Azione sulla cute: è utile nelle dermatiti da contatto, negli eczemi, in alcune neurodermatiti e parzialmente nella psoriasi, con un'efficacia paragonabile a quelle dei cortisonici di media potenza. In parte l'azione protettiva a livello cutaneo della Liquirizia può essere dovuta alla stimolazione della produzione di linfociti anti tipo 2T, che contrastano l'attività dei linfociti CD 8 tipo 2T indotti dalle ustioni e dalle forme flogistiche spiccate.
Esponendo la cute del ratto a lesioni da bruciatura essa è molto più suscettibile (fino a circa 50 volte) alle infezioni da Candida albicans. Il pretrattamento degli animali con estratto secco di liquirizia per os ha ridotto notevolmente il numero e la gravità di queste infezioni. Questi risultati suggeriscono che la glicirrizina, inducendo la proliferazione e l'attività delle cellule CD4+T che  a loro volta sopprimono le citochine di tipo 2 prodotte dalle cellule tipo 2T dopo l'ustione, aumenta la resistenza della cute ustionata alle infezioni da Candida albicans.

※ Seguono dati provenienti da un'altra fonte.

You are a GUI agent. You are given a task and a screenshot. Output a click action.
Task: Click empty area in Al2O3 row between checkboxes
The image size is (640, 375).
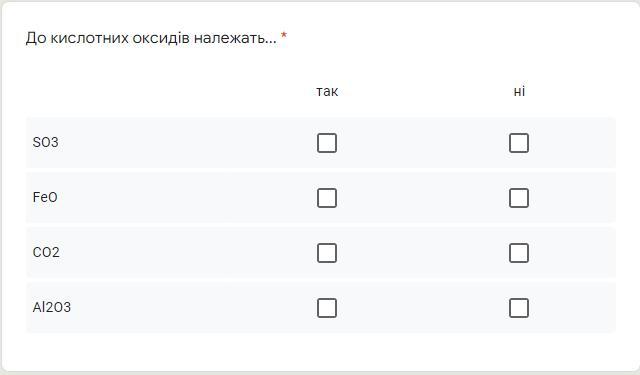(423, 308)
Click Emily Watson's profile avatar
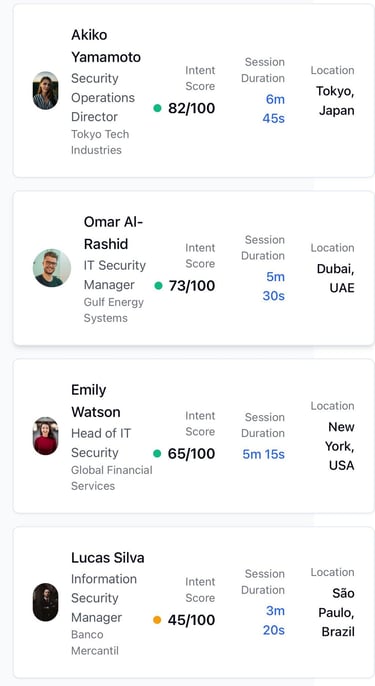The height and width of the screenshot is (686, 375). pyautogui.click(x=46, y=436)
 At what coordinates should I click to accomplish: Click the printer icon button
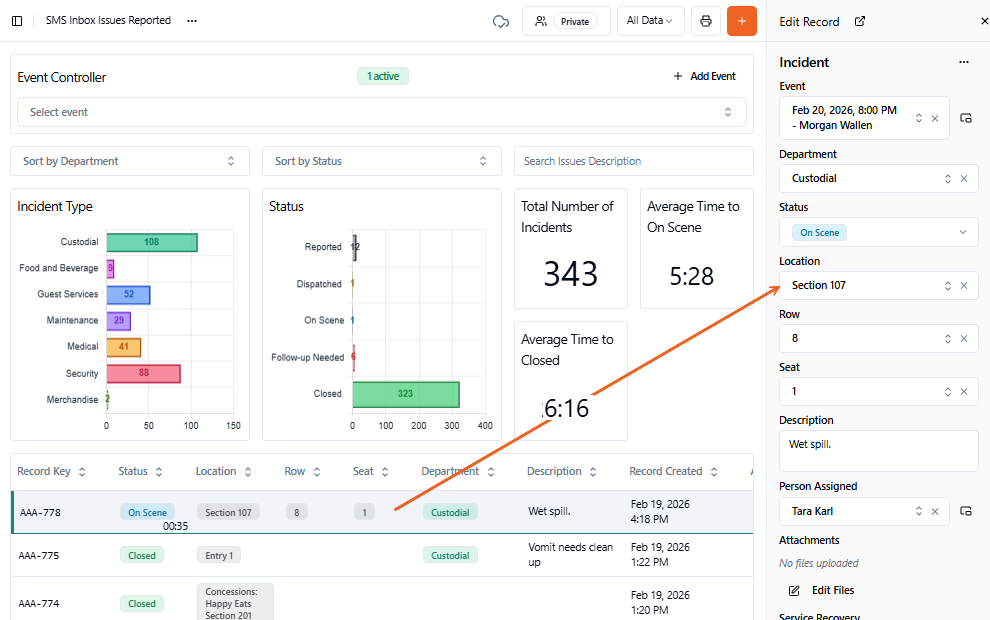coord(706,21)
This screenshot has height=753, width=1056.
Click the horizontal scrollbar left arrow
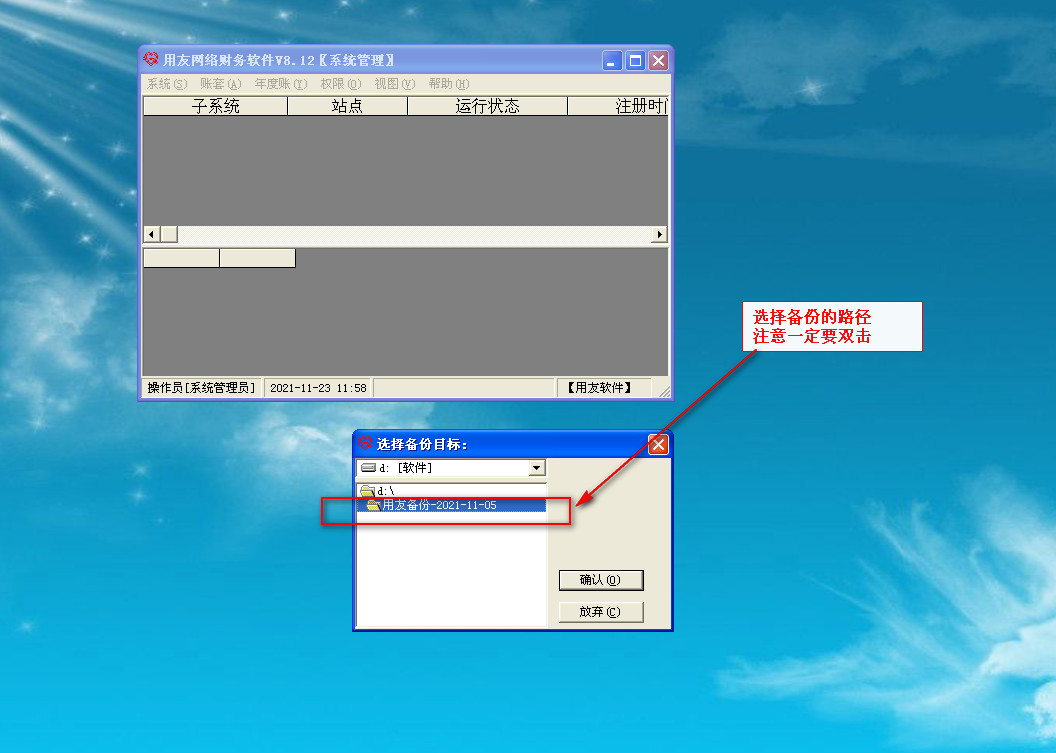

Azione antiallergica: la liquirizia inibisce anche il rilascio di istamina, leucotrieni in particolare il leucotriene C, prostaglandina E2 e bradichinina. L'acido beta glicirretinico ha dimostrato di essere un potente inibitore della via classica del complemento, mentre non agisce su quella alternativa. Questa azione è dovuta a inibizione del componente C2 del complemento. Inoltre si oppone al calo numerico dei leucociti e dei loro processi mitotici indotto dalle radiazioni nel ratto.
Uno studio in vitro e in vivo ha esaminato l’azione antiallergica dei principali componenti della liquirizia (glicirrizina, acido 18-beta-glicirretinico, isoliquiritina e liquiritigenina). Si è visto che l’acido 18-beta glicirretinico e la liquiritigenina inibivano potentemente la reazione cutanea anafilattica passiva e il trattamento indotto nel ratto dal composto 40/80 e anche la produzione di IgE nell’asma provocata dall’ovalbumina, ma in quest’ultimo caso la liquiritigenina era meno attiva.
La flogosi delle vie aeree è assai importante nella patogenesi dell’insufficienza respiratoria acuta, dell’asma e della broncopneumopatia cronica ostruttiva. In questo studio è stato investigato l’effetto dei flavonoidi della liquirizia sulla flogosi polmonare acuta indotta dal LPS instillato per via intratracheale alle dosi di 3 o 10 o 30 mg/kg nel ratto. Il LPS causava un netto aumento dell’infiltrazione dei neutrofili, dei macrofagi e dei linfociti e un loro conseguente aumento nel liquido di lavaggio bronco alveolare. I flavonoidi suddetti inibivano l’infiltrazione dei neutrofili con effetto ottimale alla dose di 30 mg/kg, con un effetto simile a quello del desametazone alla dose di 1 mg/kg. Inoltre questi flavonoidi incrementavano l’attività della SOD e riducevano quella della mieloperossidasi, diminuendo anche l’espressione nel tessuto polmonare dell’mRNA specifico per il TNF alfa e per la IL1 beta dopo 6 e dopo 24 ore dall’instillazione. I flavonoidi della liquirizia non solo riducevano significativamente l’aumento dei liquidi nei polmoni ma anche attenuavano marcatamente le alterazioni istologiche polmonari causate dal LPS. Lo studio indica che i flavonoidi della liquirizia riducono la flogosi delle vie aeree provocata dal LPS ed esercitano azione antiossidante su di esse.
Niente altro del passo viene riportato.